## STATED EXERCISE
Continue the factsheet on reasonable adjustments under the Disability Discrimination Act, picking up after its last sentence.

Home > hello RNIB supporting blind and partially sighted people Factsheet DDA Factsheet 6: “Reasonable adjustments” in accessing goods, facilities and

hello RNIB supporting blind and partially sighted people Factsheet DDA Factsheet 6: “Reasonable adjustments” in accessing goods, facilities and

RNIB supporting blind and partially sighted people

Factsheet

DDA Factsheet 6: “Reasonable adjustments” in accessing goods, facilities and services, public authorities and private clubs

This factsheet forms part of a set of RNIB DDA factsheets, all of which are available in alternative formats.

This factsheet looks specifically at the obligations in the Disability Discrimination Act (DDA) relating to "reasonable adjustments" in the provision of goods, facilities and services (although it does not cover the very specific provisions relating to employment services), public authority functions and private clubs. Please see Factsheet 5: DDA and access to goods, facilities and services, public authority functions and factsheet 7 on private clubs for a more general look at this section of the Act.

Please note that this factsheet does not cover the provision or use of transport vehicles. These are dealt with in factsheet 8 - Transport.

Introduction

The duty to make adjustments has been introduced in stages: in October 1999, the first phase in relation to goods, facilities and services came into force covering policies, practices and procedures (eg no dogs policies); auxiliary aids and services (eg information in large print, or Braille), and the provision of an alternative means of service where a physical barrier prevented use of the service (eg bringing goods to the door of an inaccessible shop).

In October 2004, the remaining duties relating to goods, facilities and services came into force - removing, altering or providing a reasonable means of avoiding a physical barrier.

In December 2006, the provisions relating to reasonable adjustments for public authorities carrying out functions, and in relation to private clubs, came into force.

## GIVEN ENTRIES
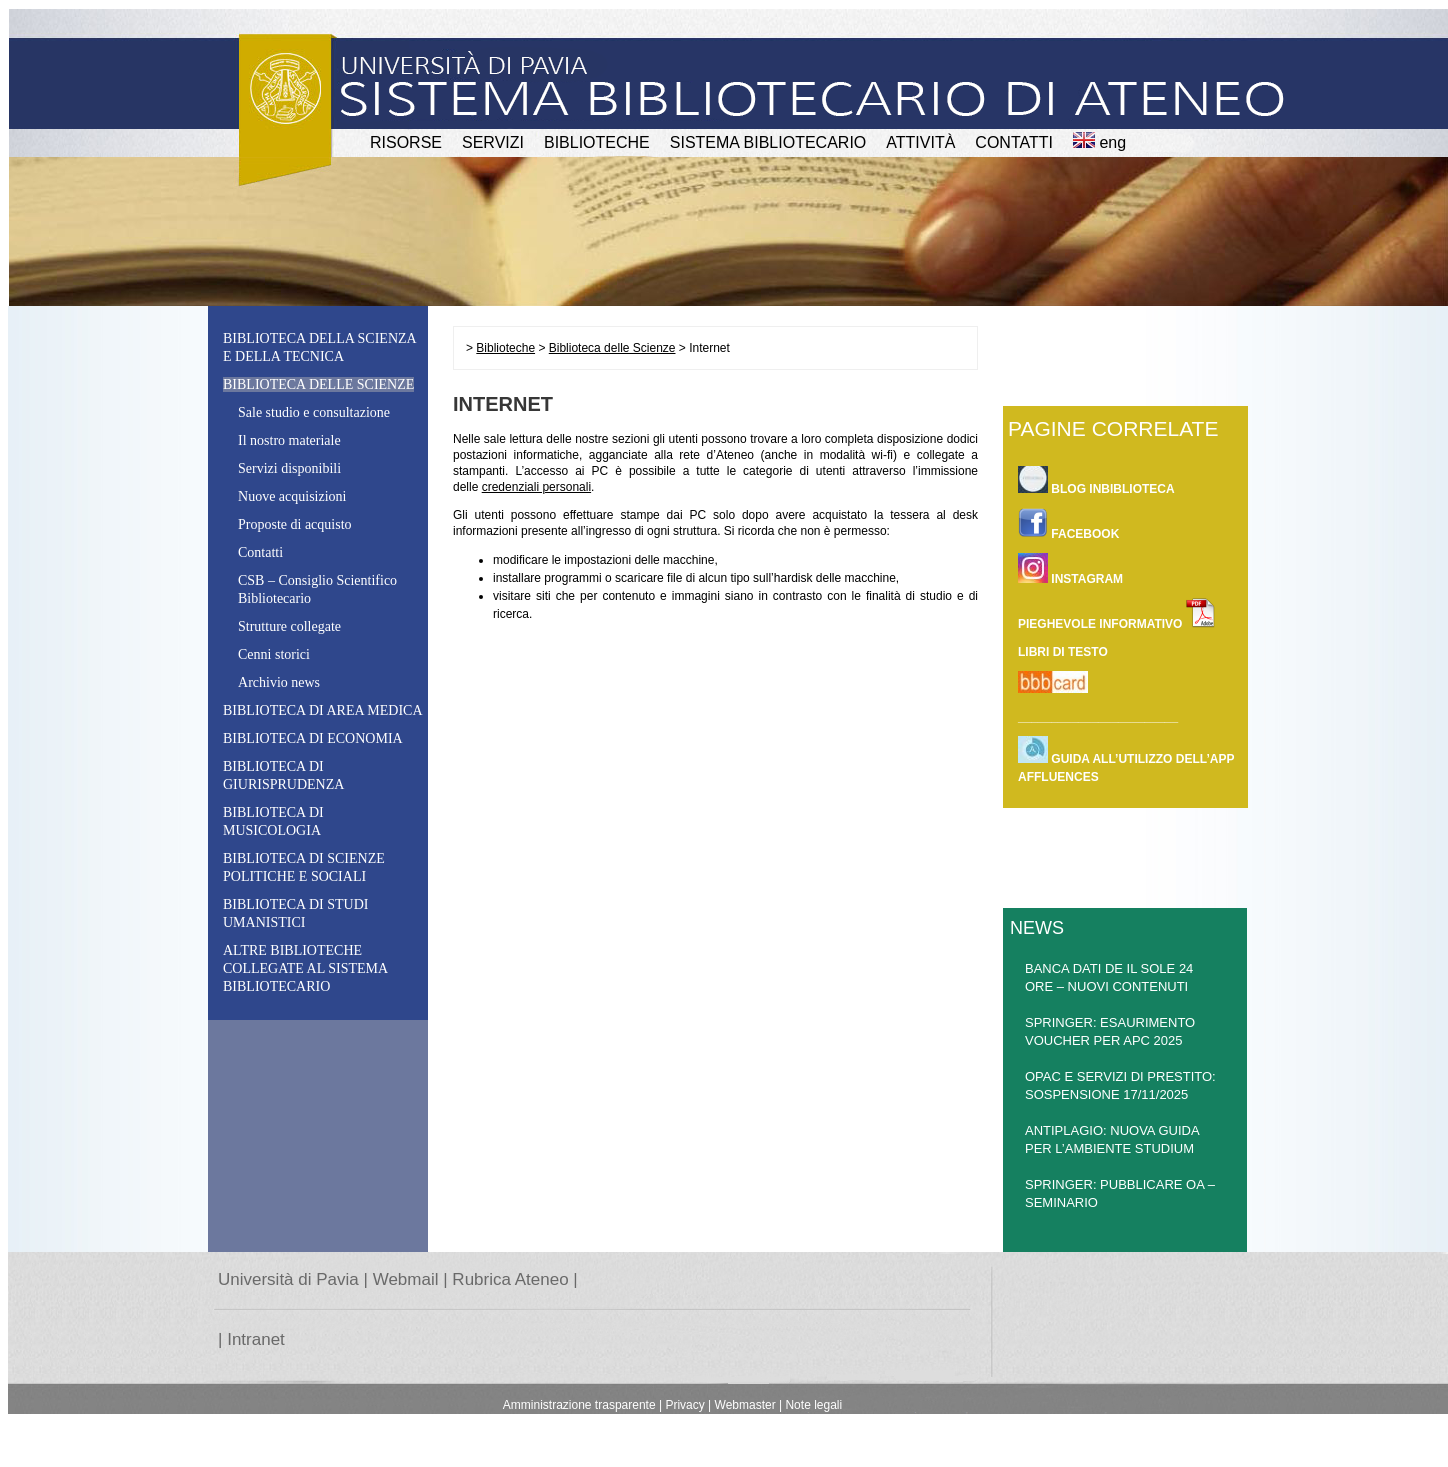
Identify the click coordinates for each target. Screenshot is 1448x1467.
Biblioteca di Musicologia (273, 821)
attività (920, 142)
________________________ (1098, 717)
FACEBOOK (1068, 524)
--
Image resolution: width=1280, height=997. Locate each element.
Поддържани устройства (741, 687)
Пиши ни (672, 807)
==
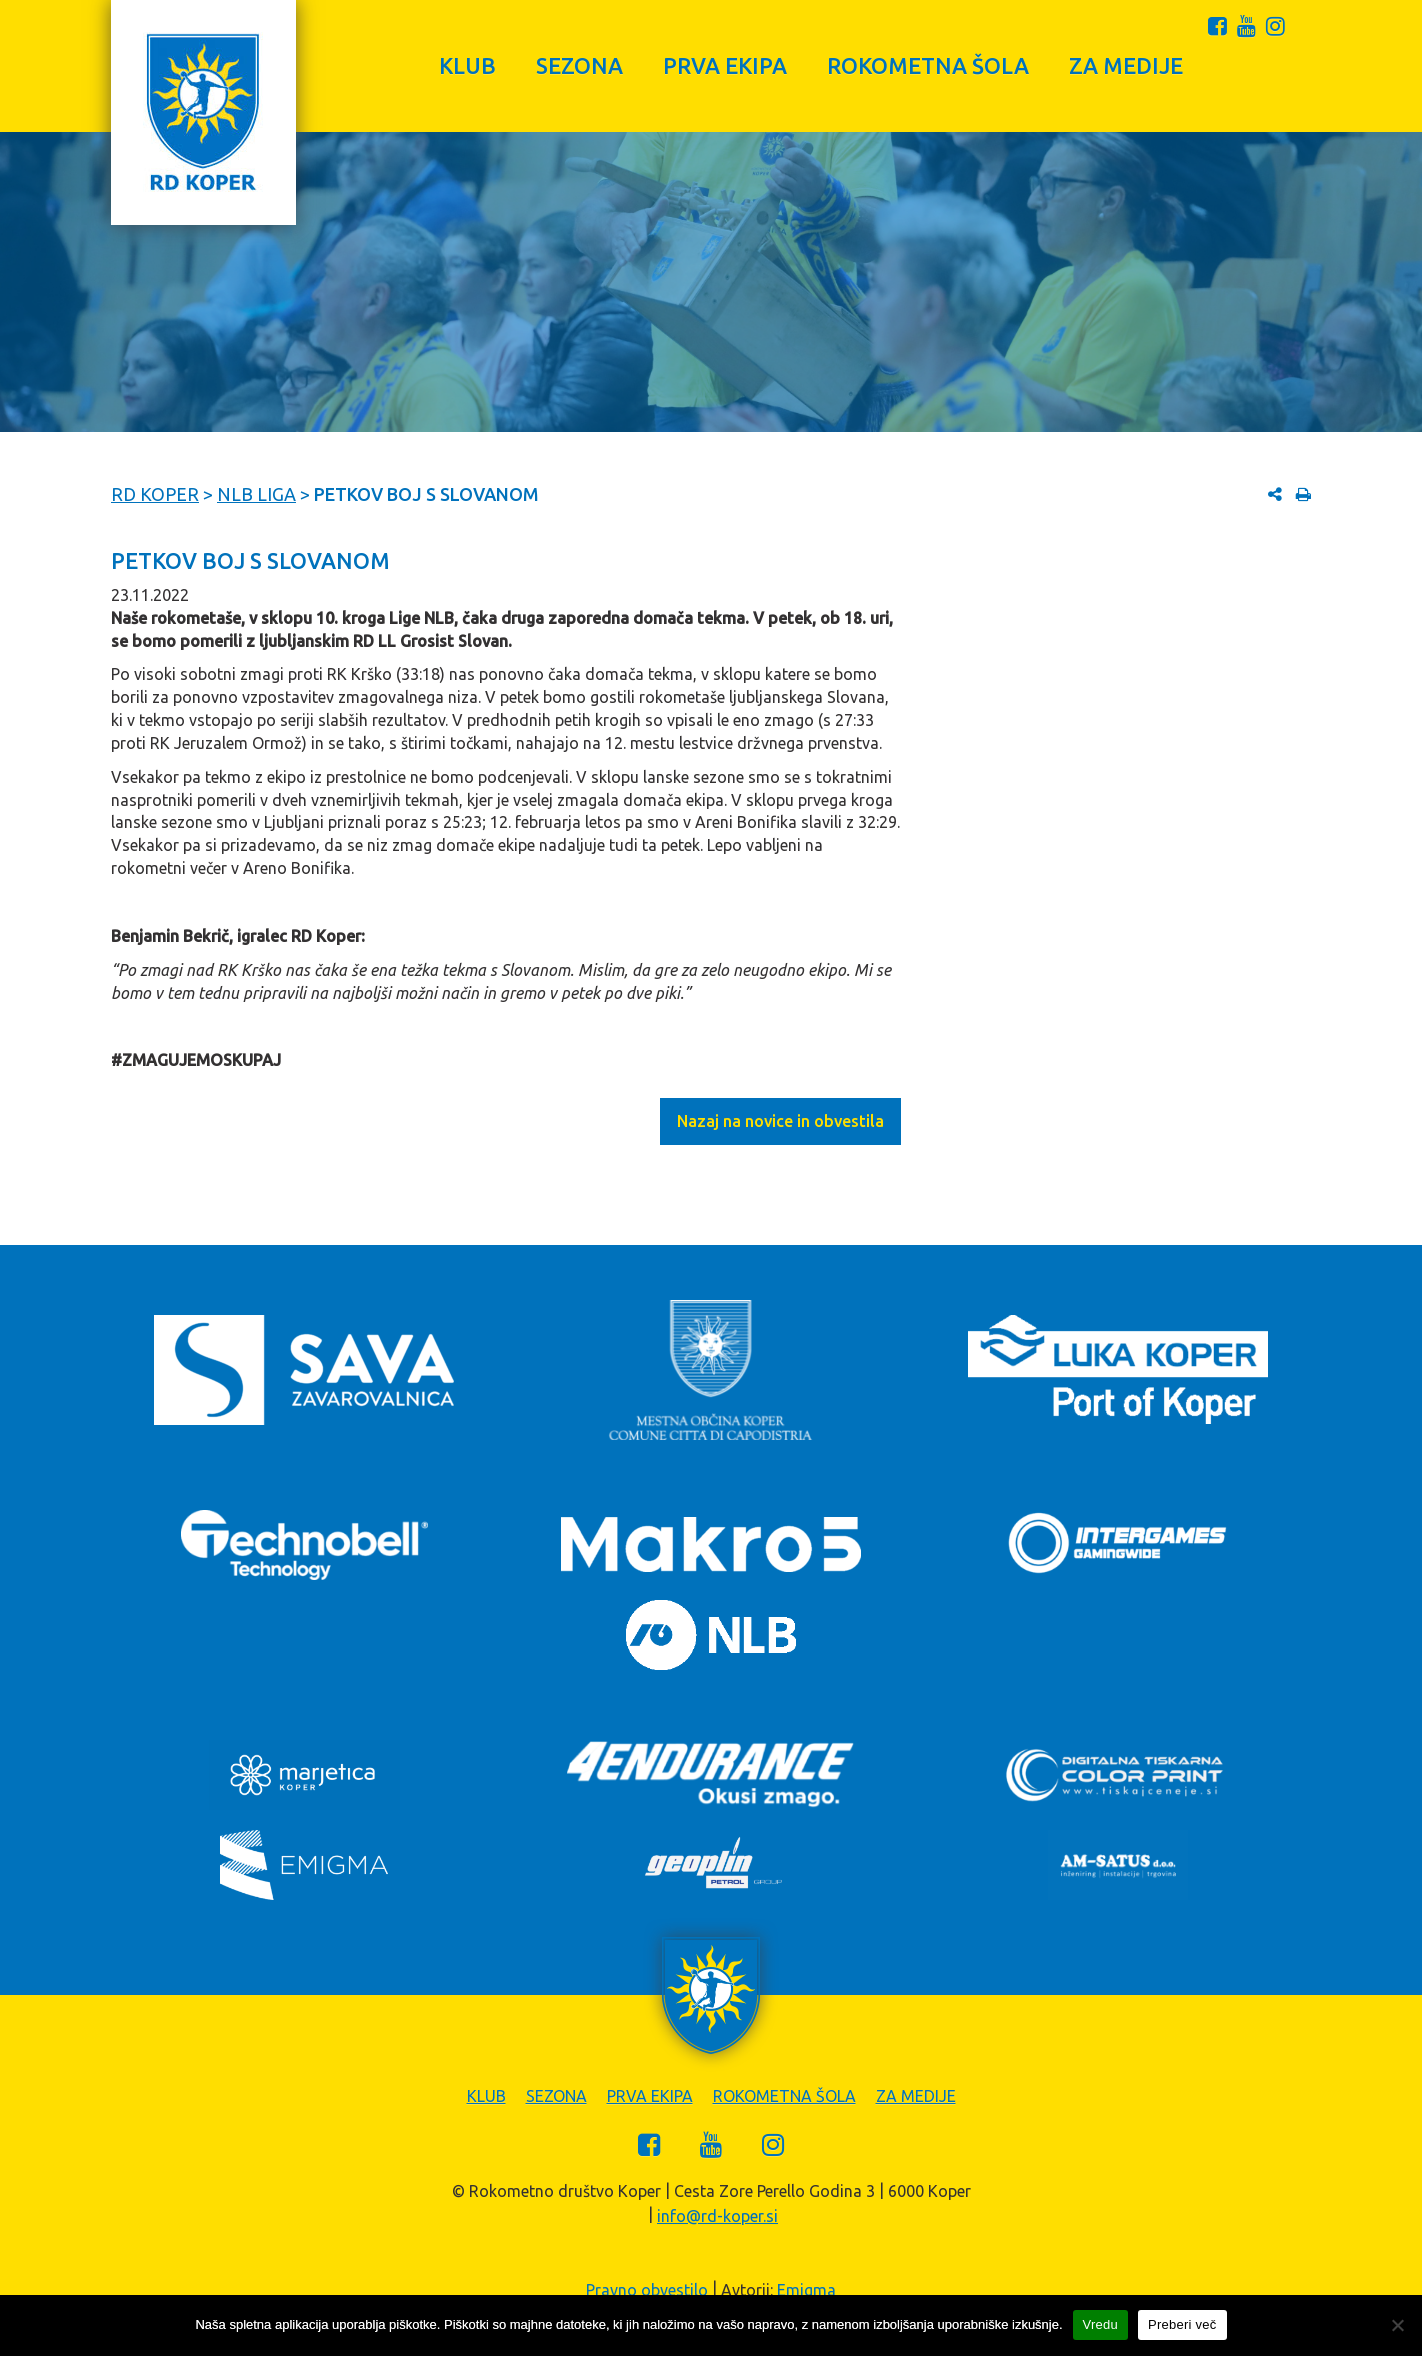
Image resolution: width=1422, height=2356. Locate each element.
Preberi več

## ANSWER FOR THIS EXERCISE
This factsheet outlines the duties in more detail, and gives examples of how the duties work. Ultimately, it will be for a court to decide what is or what is not a "reasonable adjustment" in particular circumstances, but this factsheet gives some guidance on this issue.

The duty to make adjustments has been described as the cornerstone of the Act – it requires those covered by the provisions to take positive action to ensure that blind and partially sighted people can enjoy services in the same way as others. The Court of Appeal, in the case of Roads and Central Trains, said in considering the duty to make adjustments the policy of the Act was to ensure that disabled people could have access to services in as close a way as possible to that enjoyed by non disabled people.

The Code of Practice

A Code of Practice Rights of Access: Services to the public, public authority functions, private clubs and premises, was issued by the Equality & Human Rights Commission (formerly Disability Rights Commission) and came into force in December 2006. This gives detailed guidance on how the DDA should be applied and should be taken into account by the courts where relevant when deciding any cases brought under the Act. It is an extremely useful guide to the Act, and is available to purchase from the Stationery Office. It can be downloaded free of charge from the Disability Rights Commission website - www.drc-gb.org

Who has rights under the Act?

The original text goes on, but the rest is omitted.